We have also to specify the library of algorithms that we want to use to predict the event of interest and to be used to form the stack. We could see all the algorithms that the user could potentially include in the analysis through stackBagg::all.algorithms(). Let ’s use all of them and we denote it as ens.library.
ens.library <-stackBagg::algorithms()
ens.library
#> [1] "ens.glm" "ens.gam" "ens.lasso"
#> [4] "ens.randomForest" "ens.svm" "ens.bartMachine"
#> [7] "ens.knn" "ens.nn"
Another argument of the function stackBagg::stackBagg is a list of tune parameters for each machine learning procedure. If this argument is missing, the function uses as default values the same used for the simulation in the paper. For now, we are going to use the default values for the tune parameters. Additionally, we will use 5 folds and we are going to show the results computing the weights under a Cox proportional hazard model (CoxPH) and boosting Cox regression (Cox-Boost).
Firstly, we model the weights under CoxPH and we train the different models and get their predictions on the test data set.

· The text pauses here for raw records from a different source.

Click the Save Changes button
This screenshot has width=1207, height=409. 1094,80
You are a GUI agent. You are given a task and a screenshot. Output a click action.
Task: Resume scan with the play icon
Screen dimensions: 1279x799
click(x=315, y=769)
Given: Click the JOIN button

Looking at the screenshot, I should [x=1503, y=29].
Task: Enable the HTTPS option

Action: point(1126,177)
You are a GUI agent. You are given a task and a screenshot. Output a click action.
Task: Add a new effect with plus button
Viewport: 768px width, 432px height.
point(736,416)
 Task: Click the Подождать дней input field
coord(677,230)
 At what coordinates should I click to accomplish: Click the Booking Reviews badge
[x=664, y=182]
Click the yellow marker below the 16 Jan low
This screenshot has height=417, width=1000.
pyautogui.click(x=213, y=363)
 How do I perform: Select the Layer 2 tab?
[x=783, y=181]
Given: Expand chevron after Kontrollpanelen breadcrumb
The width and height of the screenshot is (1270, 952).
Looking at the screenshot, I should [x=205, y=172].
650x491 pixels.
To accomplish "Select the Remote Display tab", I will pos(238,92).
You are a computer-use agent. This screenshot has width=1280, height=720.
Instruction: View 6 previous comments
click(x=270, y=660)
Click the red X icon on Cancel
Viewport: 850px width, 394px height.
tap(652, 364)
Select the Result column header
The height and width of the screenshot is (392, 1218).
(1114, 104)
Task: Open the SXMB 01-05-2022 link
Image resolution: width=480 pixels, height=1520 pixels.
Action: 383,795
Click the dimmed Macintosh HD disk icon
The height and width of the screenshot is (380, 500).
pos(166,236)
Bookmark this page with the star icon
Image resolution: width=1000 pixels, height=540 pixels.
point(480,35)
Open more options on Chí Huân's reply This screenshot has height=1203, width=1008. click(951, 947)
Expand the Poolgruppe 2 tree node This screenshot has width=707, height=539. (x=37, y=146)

pred <- stackBagg::stackBagg(train.data = train,test.data = test,xnam = xnam,tao = 26.5,weighting = "CoxPH",folds = 5,ens.library = ens.library )
#>
|
| | 0%
|
|:):):):):):) | 20%
|
|:):):):):):):):):):):):):) | 40%
|
|:):):):):):):):):):):):):):):):):):):) | 60%
|
|:):):):):):):):):):):):):):):):):):):):):):):):):):) | 80%
|
|:):):):):):):):):):):):):):):):):):):):):):):):):):):):):):):):)| 100%
We show several output of pred.
Let s take a look first at the IPCW Bagging prediction of the different algorithms and the stacked IPCW Bagging on the test data set:
head(pred$prediction_ensBagg,5)
#> ens.glm ens.gam.3 ens.gam.4 ens.lasso ens.randomForest ens.svm
#> [1,] 0.1559622 0.1180456 0.03857042 0.1633598 0.1494275 0.1565593
#> [2,] 0.2614951 0.2519487 0.07396405 0.2316321 0.1871839 0.2099276
#> [3,] 0.2534527 0.2906154 0.09440609 0.2287183 0.2131776 0.2600919
#> [4,] 0.5559835 0.3303077 0.71193037 0.3460316 0.6723123 0.4322193
#> [5,] 0.1054385 0.1130769 0.04882688 0.2518276 0.1823337 0.2123074
#> ens.bartMachine ens.knn ens.nn Stack
#> [1,] 0.03253677 0.02577992 0.05760647 0.06266094
#> [2,] 0.17965015 0.18568787 0.20113403 0.15477451
#> [3,] 0.14812594 0.15644825 0.18880207 0.15846704
#> [4,] 0.79075871 0.83026502 0.42824998 0.71549212
#> [5,] 0.06060300 0.05455434 0.15078758 0.09525806
The assessment of predictive performance using the IPCW AUC is:
pred$auc_ipcwBagg
#> ens.glm ens.gam.3 ens.gam.4 ens.lasso ens.randomForest ens.svm
#> [1,] 0.5619396 0.5548103 0.6915458 0.5921362 0.6812674 0.6145555
#> ens.bartMachine ens.knn ens.nn Stack
#> [1,] 0.7040165 0.7230655 0.6145805 0.7197562
The optimal coefficients used to get the stacked IPCW Bagging:
pred$optimal_coefficients
#> [1] -0.078969888 0.043493920 0.265539853 0.008251157 0.195595449
#> [6] 0.099257061 0.206471484 0.258597059 0.001763905
We can note that the algorithms with the largest predictive performance weigh in more in the stack. We check if convergence has been reached in the optimization problem of finding the optimal coefficients (0 denotes convergence, 1 otherwise) and the penalization term used:
We can check the tune parameters used to train the algorithms:
pred$tuneparams
#> $gam_param
#> [1] 3 4
#>
#> $lasso_param
#> [1] 0.02576709
#>
#> $randomforest_param
#> [1] 500 4
#>
#> $knn_param
#> [1] 25
#>
#> $svm_param
#> [1] 0.01 NA 2.00
#>
#> $nn_param
#> [1] 1
#>
#> $bart_param
#> [1] 50.0 1.0 0.9
The GAM is trained with two degree of freedom 3 and 4. The LASSO paremeter refers to the lambda penalization term. The parameters in the random forest refer to the number of trees (num_tree=500) and the umber of variables randomly sampled as candidates at each split (mtry=4). k chosen in the k-NN is 25. The SVM parameters are the cost, gamma and kernel (radial=1 and linear=2). Since the kernel is linear the gamma is NA since the linear kernel does not use the gamma parameter. The neurons is set to 1 in the neural network. The last values are the parameter number of trees, k that determines the prior probability that the average of the outcome falls into (-3,3) and q the quantile of the prior on the error variance.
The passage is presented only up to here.